The inhibition zone refers to the clear area surrounding the antibiotic paper disc, where bacterial growth is suppressed. This zone is circular, with its center precisely aligned with that of the disc. Our model accurately detects the inhibition zone, the antibiotic disc, and the coordinates of the disc's center.

Using these coordinates, the diameter of the inhibition zone can be calculated with the following parameters: r_{ab_disc}: radius of the antibiotic paper disc in pixels; d_{ab_disc}: diameter of the antibiotic paper disc in millimeters (typically have a diameter of 6 mm for most commercial discs); R_{ib_zone}: radius of the inhibition zone in pixels; D_{ib_zone}: diameter of the inhibition zone in millimeters.

The diameter of the inhibition zone is calculated using the formula in Fig. (6), which converts pixel measurements into millimeters. This enables precise quantification of the inhibition zone size, followed by the classification of the antibiotic, as illustrated in Fig. (7).

3.5. Comparison of Model Performance with Manual Detection of Inhibition Zones

The measured diameters of the inhibition zones were compared against the CLSI standard breakpoints to classify bacterial antibiotic susceptibility into three categories: susceptible (S), intermediate (I), and resistant (R) [25]. The automated classification results were then compared with those obtained from manual measurements to evaluate accuracy and consistency across different antibiotics. To ensure reliable measurements, data collection was based on two predetermined confidence thresholds. Only inhibition zones with detection scores exceeding these thresholds were considered for calculating the zone diameter associated with each antibiotic. This approach minimized false positives and ensured that only accurately detected zones were analyzed. The comparative results for each detection algorithm are summarized in Table 6, highlighting performance metrics, including classification accuracy and alignment with CLSI standards.

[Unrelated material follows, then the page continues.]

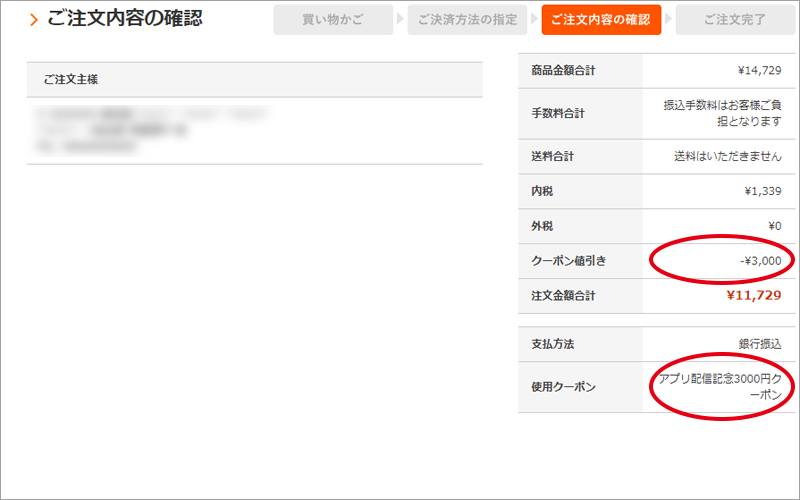Screen dimensions: 800x500
Task: Select the highlighted ご注文内容の確認 step
Action: (x=601, y=20)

The results from the three object detection models Faster R-CNN with ResNet-50, Faster R-CNN with ResNet-101, and RetinaNet with ResNet-50, demonstrate varying performance in detecting inhibition zones at different detection thresholds. At a threshold of 0.0, all models showed high similarity scores, with Faster R-CNN with ResNet-101 consistently achieving the highest similarity (238), followed by Faster R-CNN with ResNet-50 (235) and RetinaNet with ResNet-50 (236). However, increasing the threshold to 0.5 led to a slight decrease in performance, particularly for RetinaNet, where the similarity score dropped to 233, and the “Lack” category increased to 6, indicating more missed detections. This suggests that RetinaNet is more sensitive to the threshold adjustment, leading to a higher number of missed inhibition zones when the confidence requirement is increased.

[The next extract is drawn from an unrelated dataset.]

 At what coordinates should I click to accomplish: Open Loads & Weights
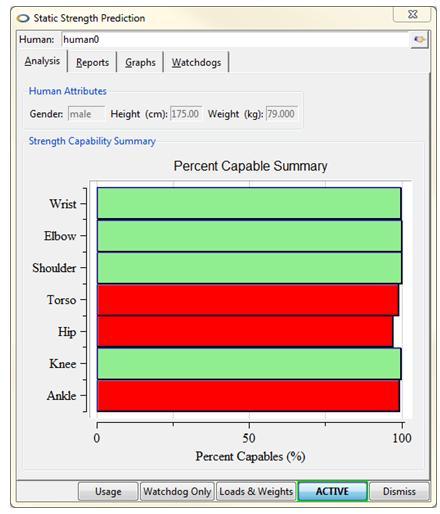(x=256, y=491)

In terms of detection of inhibition zone sizes, Faster R-CNN with ResNet-101 performed notably better for smaller zones, with fewer instances classified as “Small” (9 compared to 11 for ResNet-50), likely due to its deeper architecture and better feature extraction capabilities. The detection of “Large” and “Very Large” zones was relatively consistent across all models, indicating that these larger zones are easier to identify regardless of the model or threshold setting.

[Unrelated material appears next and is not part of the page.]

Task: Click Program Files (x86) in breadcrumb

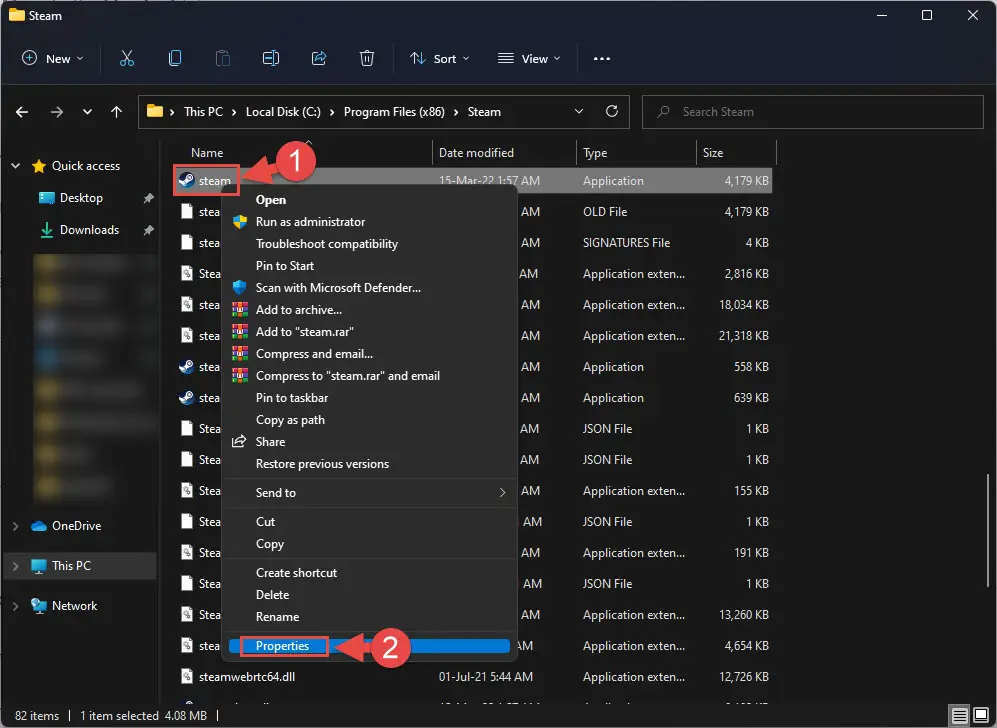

These findings underscore the trade-off between accuracy and computational efficiency. While Faster R-CNN with ResNet-101 provided the most reliable and consistent results across different thresholds, RetinaNet proved to be a faster model, though with a tendency to miss detections at higher thresholds. Therefore, for applications requiring high detection accuracy, especially for smaller inhibition zones, Faster R-CNN with ResNet-101 is the most suitable model. On the other hand, RetinaNet may offer a more computationally efficient solution, albeit with some compromises in detection reliability, particularly at higher thresholds. These results highlight the importance of careful threshold selection and model tuning to achieve an optimal balance between detection performance and computational efficiency.